Generate a 2° latitude-by-2° longitude tile mosaic from unimproved Version 3 ASTER GDEM data.
If the mosaic area includes any sea shoreline, continue the processing.
If ancillary reference data exist in the mosaic area, delineate by comparing the mosaic data with the reference data by visual identification under the support tool. If reference data are not available, delineate by using brightness contrast under the support tool. In this case, the baseline technique is to designate all areas less than 30 m as sea ice, and then exclude land areas from the sea ice areas by comparing to Google Earth and GeoCover images and/or by visual judgments, as necessary and possible.
The improved sea-waterbody data were incorporated into the ASTER GWBD.
Repeat step (1) to step (4) for all sea ice removal target areas.
presents typical results from the sea ice removal process. Several examples are shown of original and corrected DEM images. Most, but not all, of the gray scale image areas shown in each first image of Figure 3
represent sea ice with elevations lower than 30 m. Some, however, are land areas that had to be identified and retained by manual intervention.
A waterbody detection technique is an essential part of DEM generation to delineate land–water boundaries and to set flattened elevations. This paper described the technical methodology for improving the initial tile-based waterbody data that are created during generation of the ASTER GDEM, but which are not suitable for incorporating into new ASTER GDEM Version 3. Waterbodies are classified into three categories: sea, lake, and river.
Sea-waterbodies were separated from inland waterbodies, and their elevations were set to zero. The effects of sea ice were removed to better delineate sea shorelines in high latitude areas, because sea ice prevents accurate delineation of sea shorelines. This process was enhanced by reference to ancillary data, specifically Google Earth and GeoCover images.
Lake waterbodies are classified into three groups based on size.
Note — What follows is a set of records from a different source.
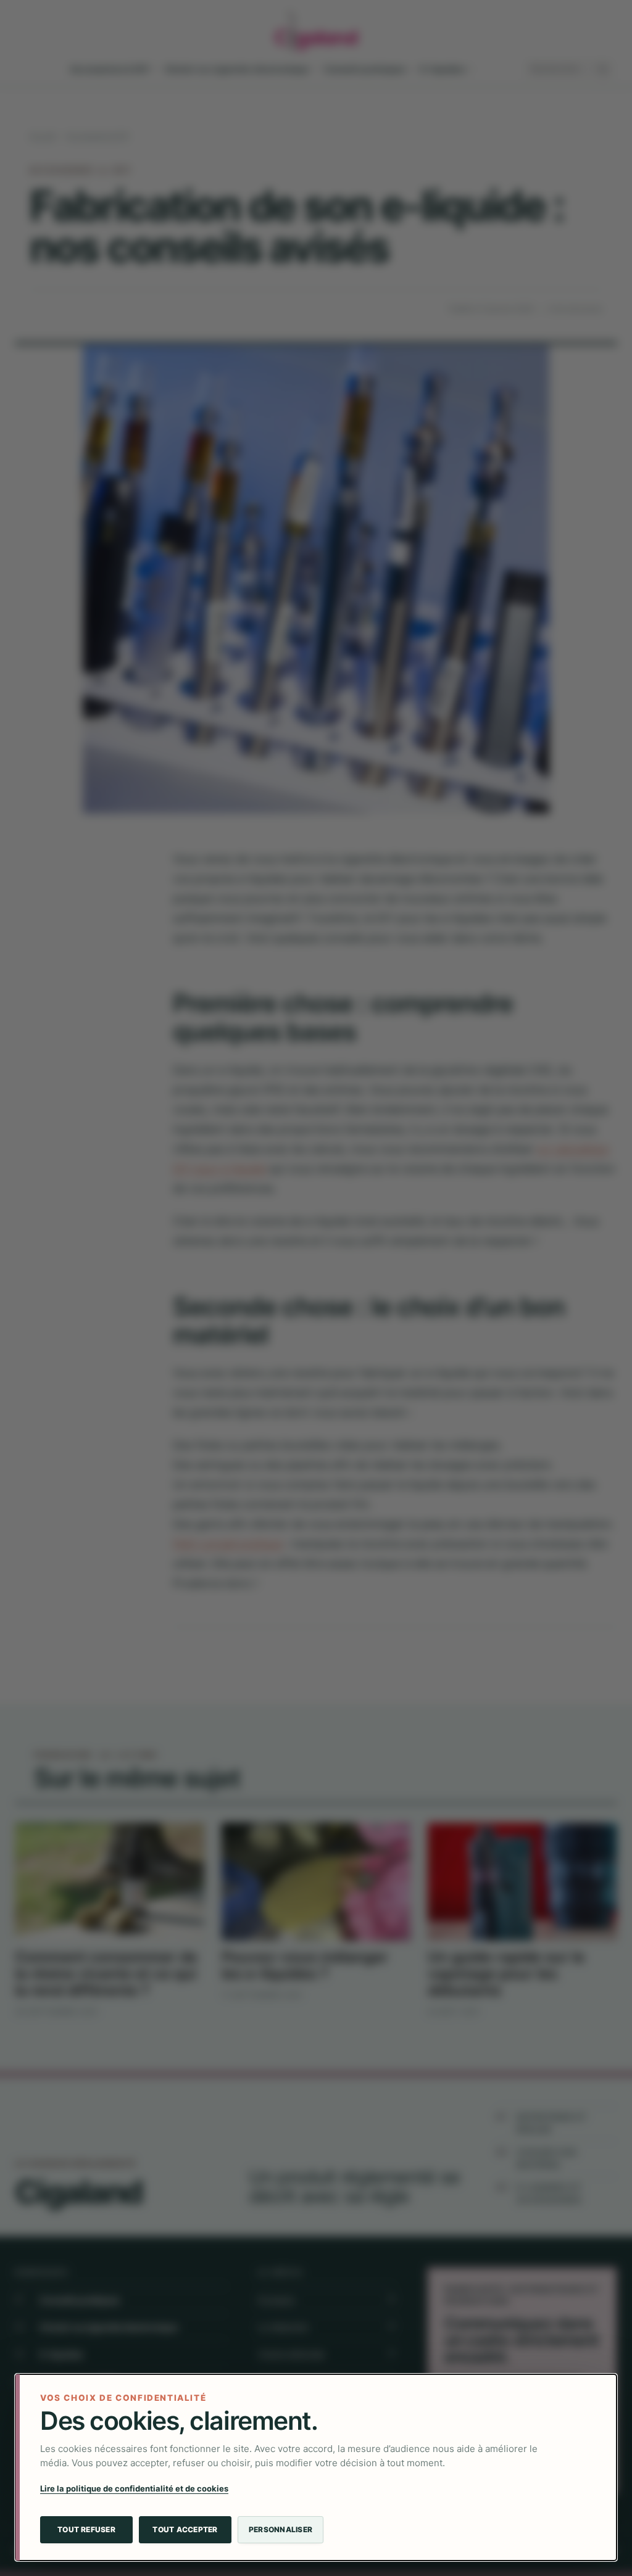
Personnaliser (280, 2529)
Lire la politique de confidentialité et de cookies (134, 2488)
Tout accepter (184, 2529)
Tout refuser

Group1 lakes are much larger than scene DEMs, which thus do not include enough land area to define the lake or calculate its elevation. For Group1 lakes the corresponding SWBD attribute image was used to define the ASTER GWBD area, and the nominal elevation value was used to assign the lake elevation. Group2 lakes have a size larger than a 2° latitude-by-2° longitude tiles mosaic image of ASTER GDEM data and do not belong to group1 lakes. Group3 lakes are all other lakes. For group2 and group3 lakes, the elevation for each lake was calculated from the perimeter elevation data using the mosaic image that covers entire area of the lake.
River elevations are not constant but gradually decline from upstream to downstream. Rivers were separated from lakes by visual inspection, because there is no automated way to discriminate between rivers and lakes. A stepwise elevation assignment was carried out for rivers using manual or automated methods, depending on the situation under support program.
All improved waterbody elevation data were incorporated into the ASTER GDEM Version 3 to reflect the improved results. At the same time, the waterbody perimeter elevations were edited such that those were at least one meter higher than the waterbody elevation.